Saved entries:
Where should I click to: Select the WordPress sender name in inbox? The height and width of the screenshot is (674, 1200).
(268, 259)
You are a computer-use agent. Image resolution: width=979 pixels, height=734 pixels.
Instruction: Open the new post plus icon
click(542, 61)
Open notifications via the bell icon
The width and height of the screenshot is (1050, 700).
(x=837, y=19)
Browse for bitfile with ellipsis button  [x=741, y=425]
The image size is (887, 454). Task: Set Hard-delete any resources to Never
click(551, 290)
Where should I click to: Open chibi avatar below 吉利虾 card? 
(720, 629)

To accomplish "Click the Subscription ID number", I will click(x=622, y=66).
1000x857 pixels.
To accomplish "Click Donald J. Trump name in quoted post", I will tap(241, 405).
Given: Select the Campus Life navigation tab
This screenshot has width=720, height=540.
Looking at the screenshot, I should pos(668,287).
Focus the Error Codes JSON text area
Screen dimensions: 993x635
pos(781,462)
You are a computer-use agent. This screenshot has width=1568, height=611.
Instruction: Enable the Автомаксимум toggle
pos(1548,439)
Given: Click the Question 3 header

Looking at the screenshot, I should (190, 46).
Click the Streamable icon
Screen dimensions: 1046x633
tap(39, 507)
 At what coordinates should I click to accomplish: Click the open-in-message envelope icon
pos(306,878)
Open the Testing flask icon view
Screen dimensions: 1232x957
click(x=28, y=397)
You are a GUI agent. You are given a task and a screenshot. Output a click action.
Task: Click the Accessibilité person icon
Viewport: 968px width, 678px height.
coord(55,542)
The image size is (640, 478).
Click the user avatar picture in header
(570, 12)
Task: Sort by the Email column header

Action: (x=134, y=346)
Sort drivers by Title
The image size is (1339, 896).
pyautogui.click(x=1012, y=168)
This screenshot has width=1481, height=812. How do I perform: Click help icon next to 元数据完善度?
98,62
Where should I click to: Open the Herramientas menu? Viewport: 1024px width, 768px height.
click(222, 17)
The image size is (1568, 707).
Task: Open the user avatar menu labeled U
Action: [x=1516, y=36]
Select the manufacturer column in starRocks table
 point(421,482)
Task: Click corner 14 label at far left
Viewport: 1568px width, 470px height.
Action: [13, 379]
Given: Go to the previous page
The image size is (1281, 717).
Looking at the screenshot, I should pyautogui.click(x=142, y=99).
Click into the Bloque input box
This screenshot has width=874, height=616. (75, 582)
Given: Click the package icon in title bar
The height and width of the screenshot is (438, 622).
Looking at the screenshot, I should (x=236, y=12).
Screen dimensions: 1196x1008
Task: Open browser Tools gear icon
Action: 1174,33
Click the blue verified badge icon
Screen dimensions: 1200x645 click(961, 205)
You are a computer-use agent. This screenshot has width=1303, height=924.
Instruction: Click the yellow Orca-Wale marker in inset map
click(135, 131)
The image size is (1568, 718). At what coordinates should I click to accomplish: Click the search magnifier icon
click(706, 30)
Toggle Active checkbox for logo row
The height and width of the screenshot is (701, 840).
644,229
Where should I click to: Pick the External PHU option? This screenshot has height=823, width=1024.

▸ **TASK DETAILS**
Produce a verbatim copy of the lines from the one holding "Task: Click the Accessibilité person icon" to the final line of the data, and nothing more.

▸ **RESULT**
Task: Click the Accessibilité person icon
Viewport: 968px width, 678px height.
coord(55,542)
The image size is (640, 478).
Click the user avatar picture in header
(570, 12)
Task: Sort by the Email column header

Action: (x=134, y=346)
Sort drivers by Title
The image size is (1339, 896).
pyautogui.click(x=1012, y=168)
This screenshot has width=1481, height=812. How do I perform: Click help icon next to 元数据完善度?
98,62
Where should I click to: Open the Herramientas menu? Viewport: 1024px width, 768px height.
click(222, 17)
The image size is (1568, 707).
Task: Open the user avatar menu labeled U
Action: [x=1516, y=36]
Select the manufacturer column in starRocks table
 point(421,482)
Task: Click corner 14 label at far left
Viewport: 1568px width, 470px height.
Action: [13, 379]
Given: Go to the previous page
The image size is (1281, 717).
Looking at the screenshot, I should pyautogui.click(x=142, y=99).
Click into the Bloque input box
This screenshot has width=874, height=616. (75, 582)
Given: Click the package icon in title bar
The height and width of the screenshot is (438, 622).
Looking at the screenshot, I should (x=236, y=12).
Screen dimensions: 1196x1008
Task: Open browser Tools gear icon
Action: 1174,33
Click the blue verified badge icon
Screen dimensions: 1200x645 click(961, 205)
You are a computer-use agent. This screenshot has width=1303, height=924.
Instruction: Click the yellow Orca-Wale marker in inset map
click(135, 131)
The image size is (1568, 718). At what coordinates should I click to accomplish: Click the search magnifier icon
click(706, 30)
Toggle Active checkbox for logo row
The height and width of the screenshot is (701, 840).
644,229
Where should I click to: Pick the External PHU option? This screenshot has height=823, width=1024.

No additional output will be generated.